Wednesday, August 5, 2009

Air Force in A-stan: Still Dropping Bombs

One of Moody's A-10Cs at Bagram AB, Afghanistan, 2009. (Photo by Nathan Hodge) Hi-res

By Nathan Hodge
August 4, 2009 | 3:14 pm
Wired News

BAGRAM, Afghanistan — The sign on the door makes it plain: "The mission is an 18 yr old with a rifle. All else is support."

Gen. Stanley McChrystal made clear in his recent tactical directive that commanders should weigh requests for close air support very carefully. But as that sign on the door at the 455th Air Expeditionary Wing in Bagram makes clear, the U.S. Air Force is still in the business of dropping bombs and firing cannon rounds.

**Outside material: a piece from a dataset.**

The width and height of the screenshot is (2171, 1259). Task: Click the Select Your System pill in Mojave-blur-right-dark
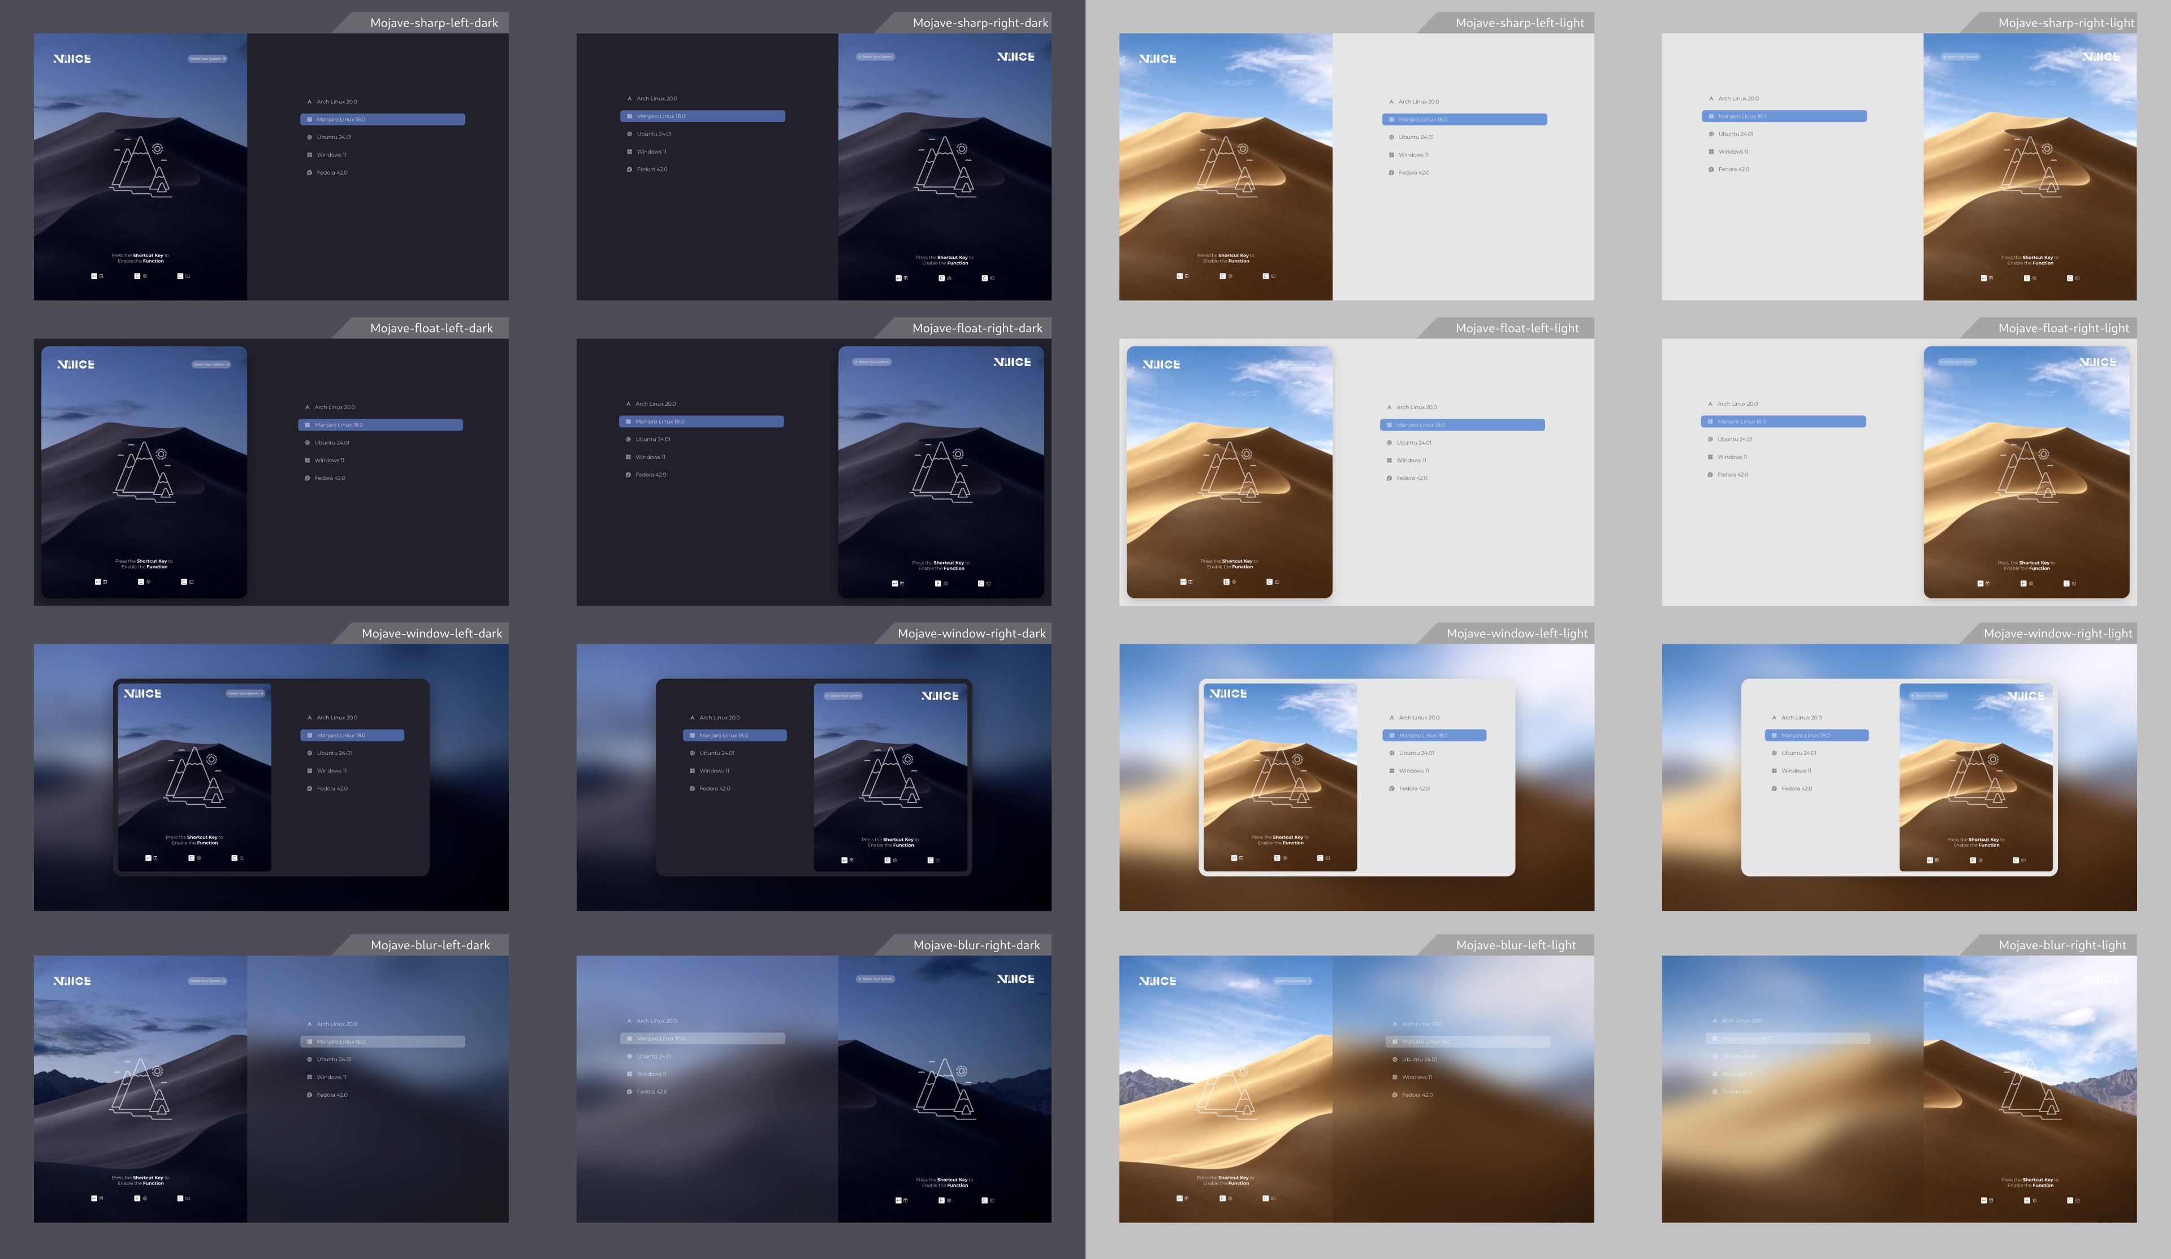point(874,979)
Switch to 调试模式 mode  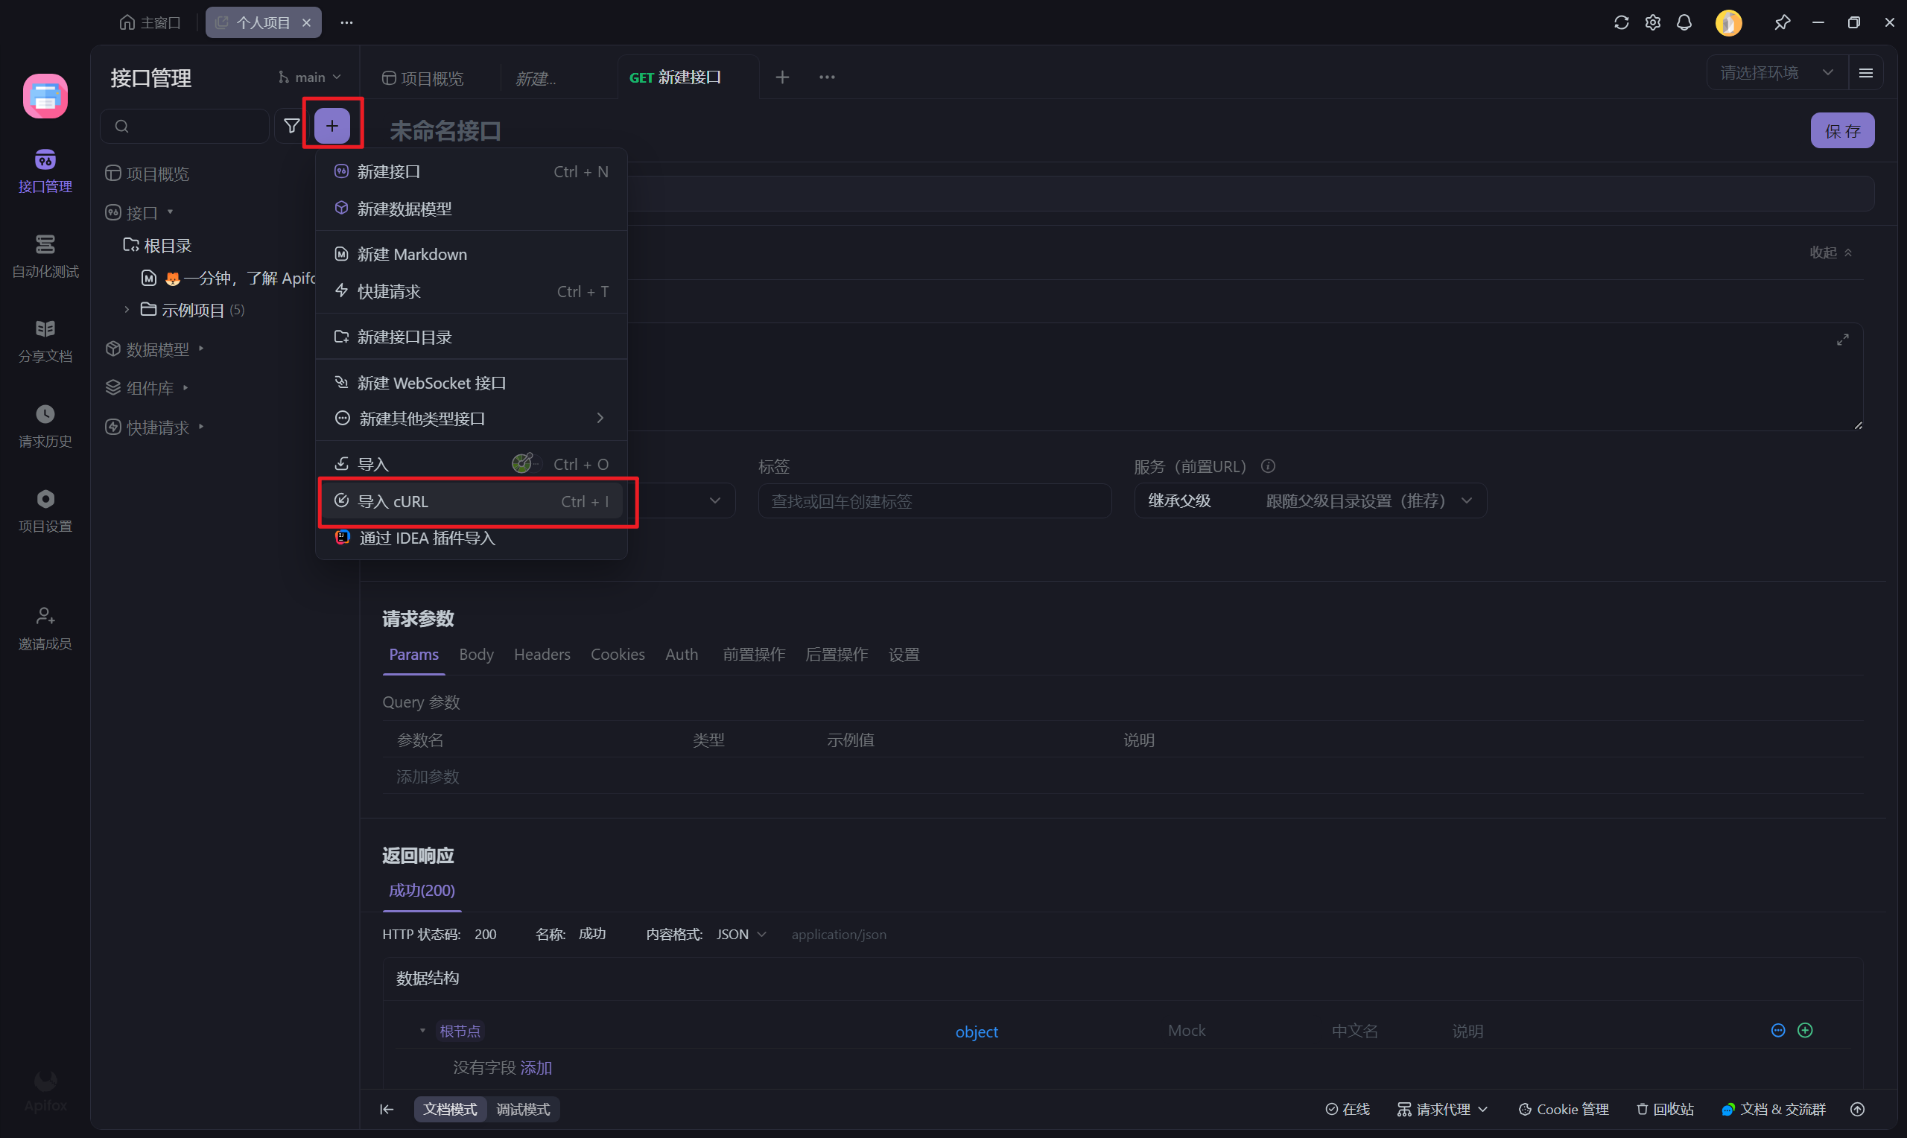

Take, for instance, the A-10 Thunderbolt IIs of the 74th Expeditionary Fighter Squadron of Moody Air Force Base, Ga. Since the unit arrived in Afghanistan in March, it set a record number of combat flying hours for the A-10, a lumbering, ungainly-looking aircraft affectionately known as the Warthog. The squadron has around 12,200 hours under its belt in Afghanistan, and its aircraft have dropped hundreds of 500-pound bomb. Another telling statistic: The Warthogs have fired 54,000 high explosive shells from their 30mm Gatling guns (pictured here).

A point of trivia: The 74th Expeditionary Fighter Squadron traces its roots to the American Volunteer Group, a.k.a., Claire Chennault's Flying Tigers, a wing of the Chinese nationalist air force that fought the Japanese prior to the entry of the United States into World War II. The Flying Tigers were technically employees of the Central Aircraft Manufacturing Company, an antecedent of sorts to today's "private military contractors," but after Pearl Harbor, the group was disbanded and succeeded by a regular military outfit.